- _Text provided_:
==========
This is a reason why I believe piracy and DRM evasion are in fact morally correct by default. Imagine if this took place before streaming and record stores pulled CDs because some foreign nation demanded it. The fact that there are multiple avenues to find a particular song today doesn't change the fact that your culture and way of life are being violated. Save your own local copies of everything that matters to you, share with friends, and remember that none of these corporations or countries care about you; you're an ant in their ant farm.
I don’t think there can ever be a legitimate case for banning a piece of media - a video, a body of text, a photo, audio or music - I don’t think that anything like that should ever be banned.
Removing a book from a school library is not banning it. But even if it were, why does posting a bunch of examples of people banning things contradict someone saying "I don’t think there can ever be a legitimate case for banning a piece of media". Are you trying to say that banning things is obviously done and therefore it is good, or...?
The fact that governments have banned media speaks more to their abject failure than of the actual need to ban it. Someone could make a case for killing all life by on the planet, but that doesn’t mean we should respect that opinion. It also doesn’t mean the underlying logic is sound or guarantees the desired outcome.
You picked an egregious example to make it seem frivolous and impossible. But what about in the more mundane situation where someone is making a case that many people do agree with? A little genocide of an unpopular minority group maybe. Their desired outcome may not be guaranteed but it is certainly possible, and spread of propaganda media can be an important prerequisite for its success. We don't have to respect an opinion to oppose it.
A government doing something doesn't imply that it is a legitimate thing to do. It's Hume's guillotine: you can't derive an "ought" from an "is". You can't derive "banning can be legitimate" (banning ought sometimes to occur) from "banning sometimes happens" (banning does sometimes occur).
Taking your particular example, the mere fact that governments do ban "advocacy of genocide" doesn't mean that it's the right thing to do. If you ban "advocating genocide" then you encourage people to label everything they don't like as "advocating genocide". And look what has happened: that's what people do. For example, TRAs now sometimes claim that anyone that disagrees with their worldview (ie. disagrees with their ontological claims about sex and gender) is an advocate of genocide against them. And certainly any criticism of them at all is "hate speech", also banned in many places.
I'd rather not give bad-faith actors another weapon. Bad-faith actors already twist language to get what they want. If you give them the power to twist language so that people opposing them are at risk of going to prison then the situation is very dangerous indeed.
==========
- _Task inputs_:
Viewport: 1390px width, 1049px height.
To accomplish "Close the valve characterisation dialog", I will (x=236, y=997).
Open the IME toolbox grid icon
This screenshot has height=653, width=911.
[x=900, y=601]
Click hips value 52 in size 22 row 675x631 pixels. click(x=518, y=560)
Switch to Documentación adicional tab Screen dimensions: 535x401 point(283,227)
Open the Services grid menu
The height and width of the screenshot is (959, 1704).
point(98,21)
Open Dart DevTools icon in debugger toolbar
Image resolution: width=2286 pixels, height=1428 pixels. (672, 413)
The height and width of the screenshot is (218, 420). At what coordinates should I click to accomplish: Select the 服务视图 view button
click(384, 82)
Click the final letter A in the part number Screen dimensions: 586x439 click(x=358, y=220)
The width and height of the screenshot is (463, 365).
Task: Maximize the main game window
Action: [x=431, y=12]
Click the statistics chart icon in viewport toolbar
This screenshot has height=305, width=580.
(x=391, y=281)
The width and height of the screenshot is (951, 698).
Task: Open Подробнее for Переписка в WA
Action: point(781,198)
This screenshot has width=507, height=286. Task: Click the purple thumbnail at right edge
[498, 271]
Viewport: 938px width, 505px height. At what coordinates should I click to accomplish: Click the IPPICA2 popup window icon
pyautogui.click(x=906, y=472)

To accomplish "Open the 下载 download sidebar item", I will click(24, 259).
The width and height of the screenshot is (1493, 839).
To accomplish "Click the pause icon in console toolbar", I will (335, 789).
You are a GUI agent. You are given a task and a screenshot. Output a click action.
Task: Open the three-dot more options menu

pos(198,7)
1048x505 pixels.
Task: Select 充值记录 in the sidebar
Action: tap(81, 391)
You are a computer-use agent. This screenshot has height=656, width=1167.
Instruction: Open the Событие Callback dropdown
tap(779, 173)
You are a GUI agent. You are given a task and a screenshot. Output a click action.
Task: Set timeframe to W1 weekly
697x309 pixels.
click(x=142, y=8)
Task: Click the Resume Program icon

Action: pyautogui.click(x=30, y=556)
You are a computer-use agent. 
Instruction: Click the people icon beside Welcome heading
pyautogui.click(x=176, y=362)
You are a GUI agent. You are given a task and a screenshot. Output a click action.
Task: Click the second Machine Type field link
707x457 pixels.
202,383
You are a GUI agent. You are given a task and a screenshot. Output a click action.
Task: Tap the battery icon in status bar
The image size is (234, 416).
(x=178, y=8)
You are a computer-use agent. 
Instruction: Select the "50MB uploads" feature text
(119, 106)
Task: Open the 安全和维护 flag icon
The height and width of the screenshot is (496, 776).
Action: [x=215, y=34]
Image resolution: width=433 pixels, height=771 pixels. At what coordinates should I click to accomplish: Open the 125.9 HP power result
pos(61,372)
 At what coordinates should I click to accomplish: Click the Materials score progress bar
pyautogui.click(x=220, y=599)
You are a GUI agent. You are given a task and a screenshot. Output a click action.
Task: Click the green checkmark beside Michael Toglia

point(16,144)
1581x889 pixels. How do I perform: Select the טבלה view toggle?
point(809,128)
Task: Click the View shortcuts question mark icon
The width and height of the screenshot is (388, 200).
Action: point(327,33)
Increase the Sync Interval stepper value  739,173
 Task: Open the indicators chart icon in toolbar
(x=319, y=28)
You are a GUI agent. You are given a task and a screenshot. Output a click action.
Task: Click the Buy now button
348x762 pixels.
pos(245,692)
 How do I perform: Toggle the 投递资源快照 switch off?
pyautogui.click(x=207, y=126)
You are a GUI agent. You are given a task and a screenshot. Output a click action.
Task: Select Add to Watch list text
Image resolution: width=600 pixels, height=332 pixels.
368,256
==========
- _Jobs_:
1. Answer these questions about the discussion on banning media:
(a) What does one commenter say removing a book from a school library is not?
(b) According to the commenter who names Hume's guillotine, what can you not derive from an "is"?
(c) What kind of copies does the first commenter urge readers to save?
2. In the records, take the part that opens with the line containing "You are a computer-use agent. This" and closes with the line containing "pyautogui.click(x=207, y=126)". Write out those lines again, requests included, and increase every coordinate in the answers by 112.
The records are unrelated to the discussion on banning media.

- _Task solutions_:
1.
(a) Banning it.
(b) An "ought".
(c) Local copies of everything that matters to them.

2.
You are a computer-use agent. This screenshot has height=656, width=1167.
Instruction: Open the Событие Callback dropdown
tap(891, 285)
You are a GUI agent. You are given a task and a screenshot. Output a click action.
Task: Set timeframe to W1 weekly
697x309 pixels.
click(x=254, y=120)
Task: Click the Resume Program icon

Action: pyautogui.click(x=142, y=668)
You are a computer-use agent. 
Instruction: Click the people icon beside Welcome heading
pyautogui.click(x=288, y=474)
You are a GUI agent. You are given a task and a screenshot. Output a click action.
Task: Click the second Machine Type field link
707x457 pixels.
314,495
You are a GUI agent. You are given a task and a screenshot. Output a click action.
Task: Tap the battery icon in status bar
The image size is (234, 416).
(x=290, y=120)
You are a computer-use agent. 
Instruction: Select the "50MB uploads" feature text
(231, 218)
Task: Open the 安全和维护 flag icon
The height and width of the screenshot is (496, 776).
Action: [x=327, y=146]
Image resolution: width=433 pixels, height=771 pixels. At what coordinates should I click to accomplish: Open the 125.9 HP power result
pos(173,484)
 At what coordinates should I click to accomplish: Click the Materials score progress bar
pyautogui.click(x=332, y=711)
You are a GUI agent. You are given a task and a screenshot. Output a click action.
Task: Click the green checkmark beside Michael Toglia

point(128,256)
1581x889 pixels. How do I perform: Select the טבלה view toggle?
point(921,240)
Task: Click the View shortcuts question mark icon
The width and height of the screenshot is (388, 200).
Action: point(439,145)
Increase the Sync Interval stepper value  851,285
 Task: Open the indicators chart icon in toolbar
(x=431, y=140)
You are a GUI agent. You are given a task and a screenshot. Output a click action.
Task: Click the Buy now button
348x762 pixels.
pos(357,804)
 How do I perform: Toggle the 投递资源快照 switch off?
pyautogui.click(x=319, y=238)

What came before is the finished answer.